Directions – Write out the records once more, exactly as given.
Segment Start: Extracted material
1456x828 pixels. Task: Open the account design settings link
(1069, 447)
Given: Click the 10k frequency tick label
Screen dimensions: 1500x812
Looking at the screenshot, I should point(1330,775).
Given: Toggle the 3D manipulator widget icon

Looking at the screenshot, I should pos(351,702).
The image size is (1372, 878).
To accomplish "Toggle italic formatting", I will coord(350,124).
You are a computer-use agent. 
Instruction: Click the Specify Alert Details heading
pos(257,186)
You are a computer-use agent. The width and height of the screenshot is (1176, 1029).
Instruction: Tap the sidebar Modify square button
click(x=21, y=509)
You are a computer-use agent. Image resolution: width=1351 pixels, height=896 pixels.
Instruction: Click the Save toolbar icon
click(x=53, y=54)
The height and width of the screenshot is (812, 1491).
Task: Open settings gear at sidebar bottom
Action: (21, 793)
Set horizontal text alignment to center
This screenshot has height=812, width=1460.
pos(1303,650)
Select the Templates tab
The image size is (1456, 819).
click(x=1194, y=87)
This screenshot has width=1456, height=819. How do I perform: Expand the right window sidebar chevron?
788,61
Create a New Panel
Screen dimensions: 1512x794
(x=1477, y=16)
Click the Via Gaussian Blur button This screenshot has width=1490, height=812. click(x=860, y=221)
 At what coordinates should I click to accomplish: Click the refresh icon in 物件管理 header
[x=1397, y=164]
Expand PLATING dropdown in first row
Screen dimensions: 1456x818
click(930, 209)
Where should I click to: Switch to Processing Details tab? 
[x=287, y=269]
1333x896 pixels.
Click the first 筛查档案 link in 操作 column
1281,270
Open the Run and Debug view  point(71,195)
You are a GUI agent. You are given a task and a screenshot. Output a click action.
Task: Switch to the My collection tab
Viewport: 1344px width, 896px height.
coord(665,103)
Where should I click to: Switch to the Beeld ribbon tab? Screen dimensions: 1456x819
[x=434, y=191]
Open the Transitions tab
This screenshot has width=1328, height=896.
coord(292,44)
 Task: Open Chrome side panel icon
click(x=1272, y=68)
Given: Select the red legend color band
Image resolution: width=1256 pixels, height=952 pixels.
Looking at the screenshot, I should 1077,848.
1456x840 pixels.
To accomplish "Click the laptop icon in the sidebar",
Segment End: Extracted material
Output for this task –
1456x828 pixels. Task: Open the account design settings link
(1069, 447)
Given: Click the 10k frequency tick label
Screen dimensions: 1500x812
Looking at the screenshot, I should point(1330,775).
Given: Toggle the 3D manipulator widget icon

Looking at the screenshot, I should pos(351,702).
The image size is (1372, 878).
To accomplish "Toggle italic formatting", I will coord(350,124).
You are a computer-use agent. 
Instruction: Click the Specify Alert Details heading
pos(257,186)
You are a computer-use agent. The width and height of the screenshot is (1176, 1029).
Instruction: Tap the sidebar Modify square button
click(x=21, y=509)
You are a computer-use agent. Image resolution: width=1351 pixels, height=896 pixels.
Instruction: Click the Save toolbar icon
click(x=53, y=54)
The height and width of the screenshot is (812, 1491).
Task: Open settings gear at sidebar bottom
Action: (21, 793)
Set horizontal text alignment to center
This screenshot has height=812, width=1460.
pos(1303,650)
Select the Templates tab
The image size is (1456, 819).
click(x=1194, y=87)
This screenshot has width=1456, height=819. How do I perform: Expand the right window sidebar chevron?
788,61
Create a New Panel
Screen dimensions: 1512x794
(x=1477, y=16)
Click the Via Gaussian Blur button This screenshot has width=1490, height=812. click(x=860, y=221)
 At what coordinates should I click to accomplish: Click the refresh icon in 物件管理 header
[x=1397, y=164]
Expand PLATING dropdown in first row
Screen dimensions: 1456x818
click(930, 209)
Where should I click to: Switch to Processing Details tab? 
[x=287, y=269]
1333x896 pixels.
Click the first 筛查档案 link in 操作 column
1281,270
Open the Run and Debug view  point(71,195)
You are a GUI agent. You are given a task and a screenshot. Output a click action.
Task: Switch to the My collection tab
Viewport: 1344px width, 896px height.
coord(665,103)
Where should I click to: Switch to the Beeld ribbon tab? Screen dimensions: 1456x819
[x=434, y=191]
Open the Transitions tab
This screenshot has width=1328, height=896.
coord(292,44)
 Task: Open Chrome side panel icon
click(x=1272, y=68)
Given: Select the red legend color band
Image resolution: width=1256 pixels, height=952 pixels.
Looking at the screenshot, I should 1077,848.
1456x840 pixels.
To accomplish "Click the laptop icon in the sidebar",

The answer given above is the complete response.